For Traka, I’ll be racing with three main data screens:

Main screen: total time, distance, normalized power, average power, current heart rate, current power.

Second screen: Lap splits which will help me monitor my pacing throughout.

Third screen: elevation and average speed—essential for monitoring closely to ensure I'm dialing in my nutrition at carbs at 90–110g/hour based on average speed.


Training Focus & What I’ve Learned

Heading into Traka, my coach has emphasized being a well-rounded rider. We’re mixing longer sub-threshold efforts (like 2x40 minutes) with VO2 work on other days. I’m keeping volume high — and making endurance a top priority. At 22, I know I’m still developing as an endurance athlete, and this season is about laying that foundation.
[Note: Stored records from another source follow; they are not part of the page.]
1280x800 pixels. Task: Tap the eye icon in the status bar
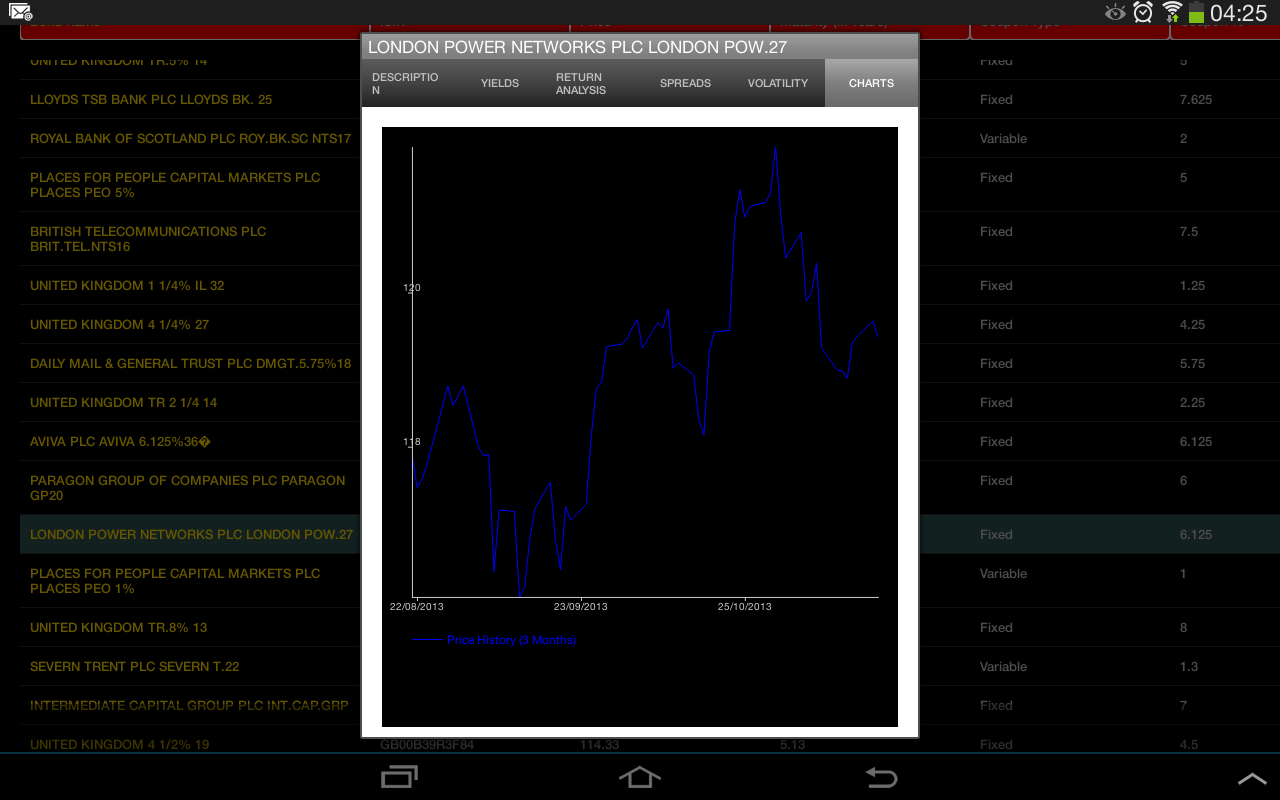tap(1113, 11)
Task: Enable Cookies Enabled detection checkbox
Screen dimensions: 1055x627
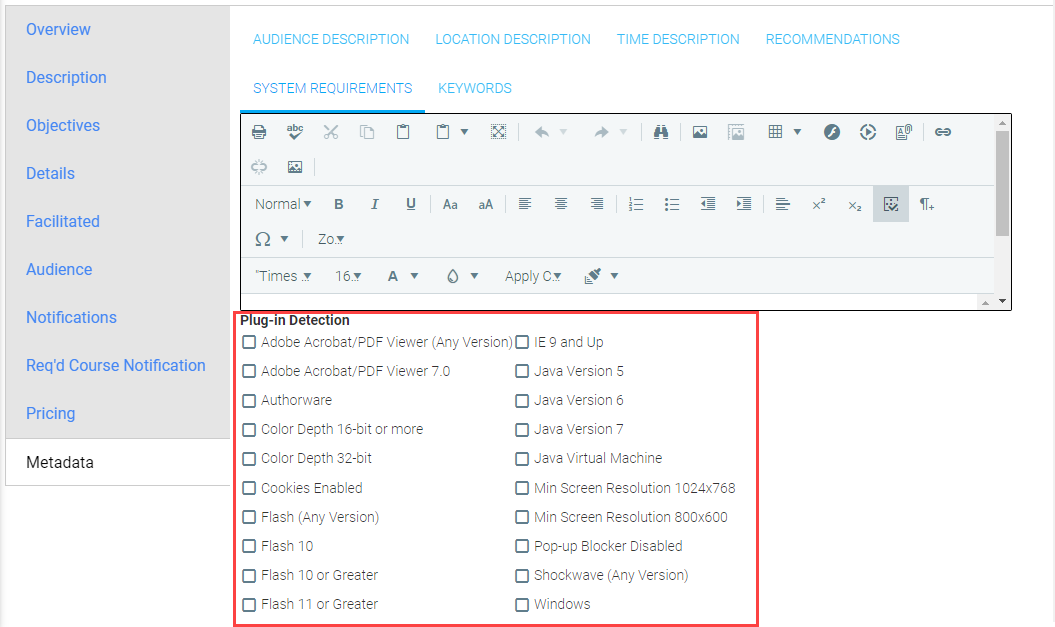Action: 249,488
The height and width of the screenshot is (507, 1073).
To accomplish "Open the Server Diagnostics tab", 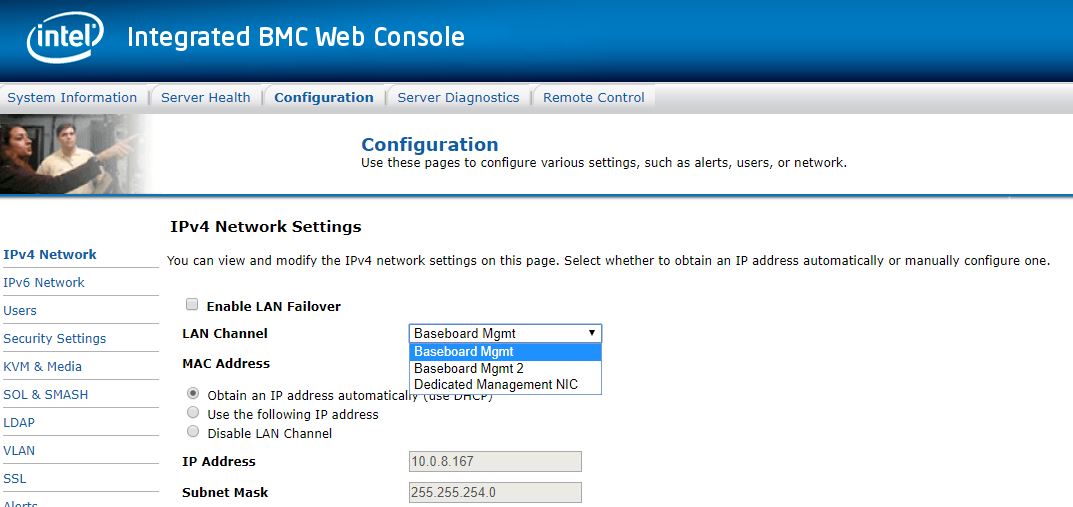I will 458,97.
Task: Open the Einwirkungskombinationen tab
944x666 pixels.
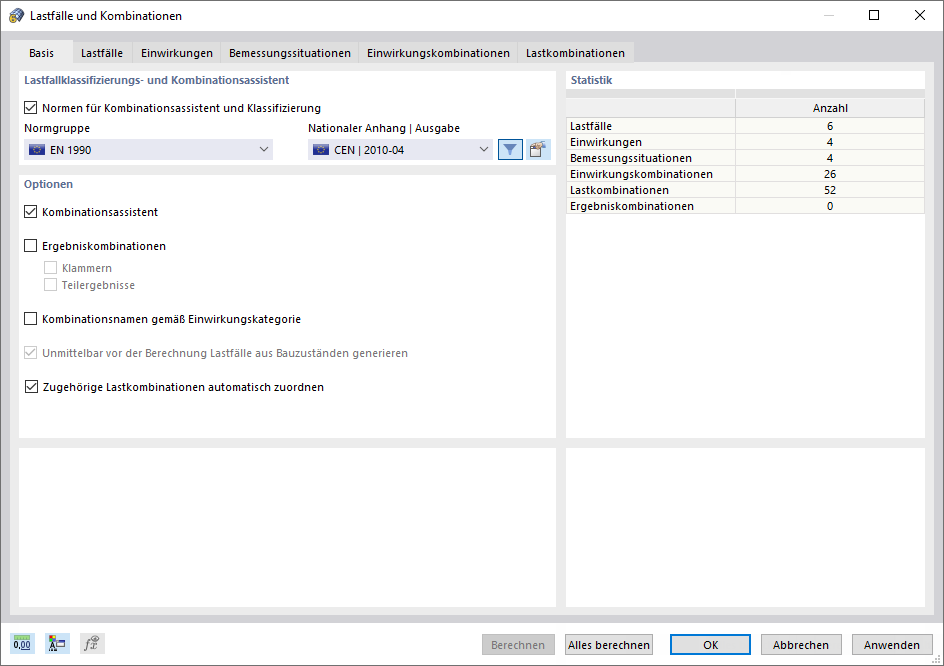Action: click(437, 52)
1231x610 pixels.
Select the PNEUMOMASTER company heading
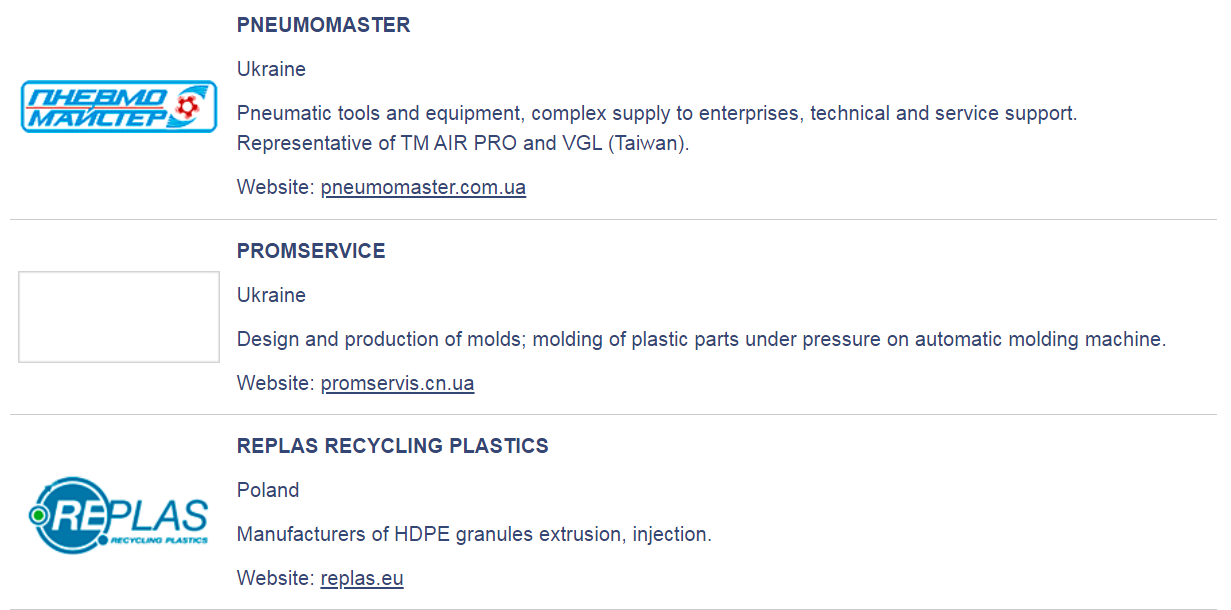point(323,25)
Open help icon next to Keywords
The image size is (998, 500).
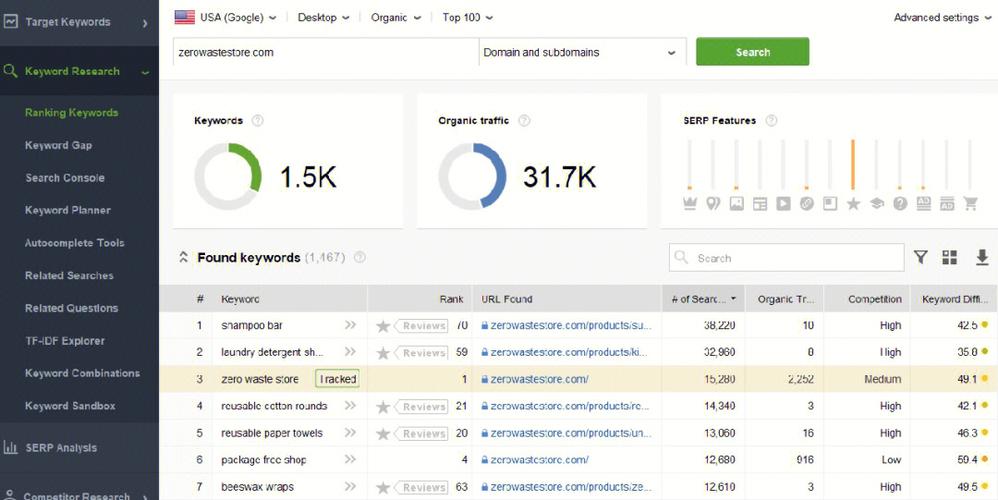[257, 120]
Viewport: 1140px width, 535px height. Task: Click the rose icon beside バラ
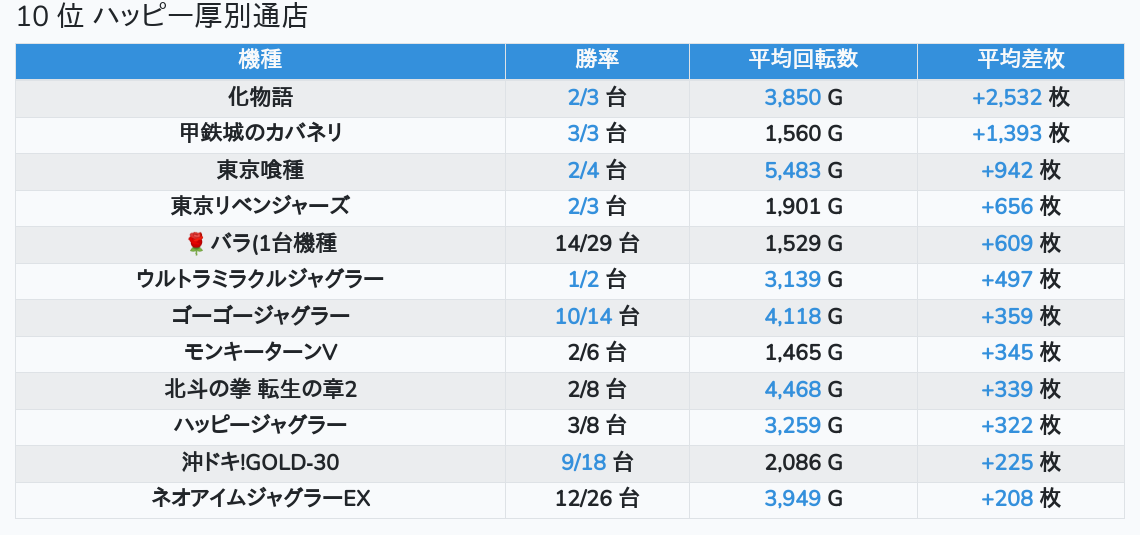195,243
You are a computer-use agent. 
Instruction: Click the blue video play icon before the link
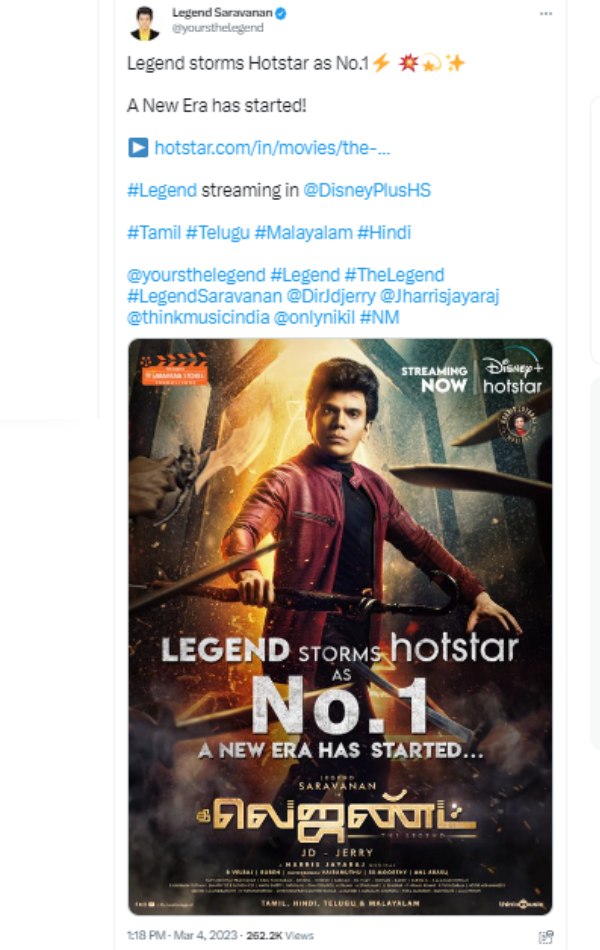coord(138,147)
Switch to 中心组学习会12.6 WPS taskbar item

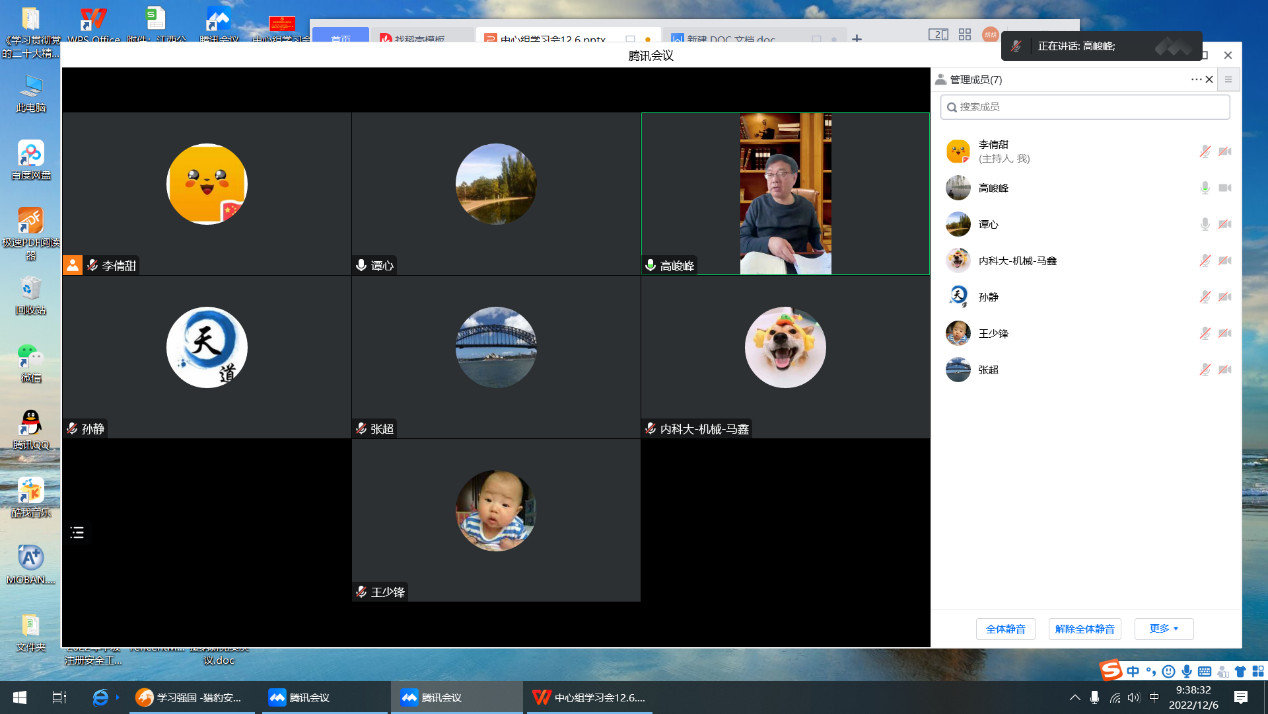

I’ve also had to shift my mindset. You can’t be “fresh” all the time. Racing more means picking your moments—and  learning to race tired.


Advice to Anyone Preparing for a Big Race

Klara Skovgaard Hansen riding downhill

Want to get better? Just ride more. Seriously.

Last year I was still in school, so I had to sacrifice weekends—doing 2x five-hour rides, with efforts stacked mid-week. Mondays and Fridays were for recovery. Tuesday and Thursday were effort days. Long rides stayed steady and unstructured—just volume. And it worked.

If you’re targeting Traka specifically, practice your technical skills. No matter where you live, find some local MTB trails and ride them on your gravel bike. It’s a massive advantage when things get sketchy.


What’s Next?

Traka is the main goal right now—but Unbound 200 is on the horizon too. It’ll be my first time racing it, and I want to be ready.

This season is about more than just results—it’s about building, learning, and leveling up as a rider. If I’ve learned one thing from this past year, it’s this: ride more, eat more, and don’t be afraid to dream bigger.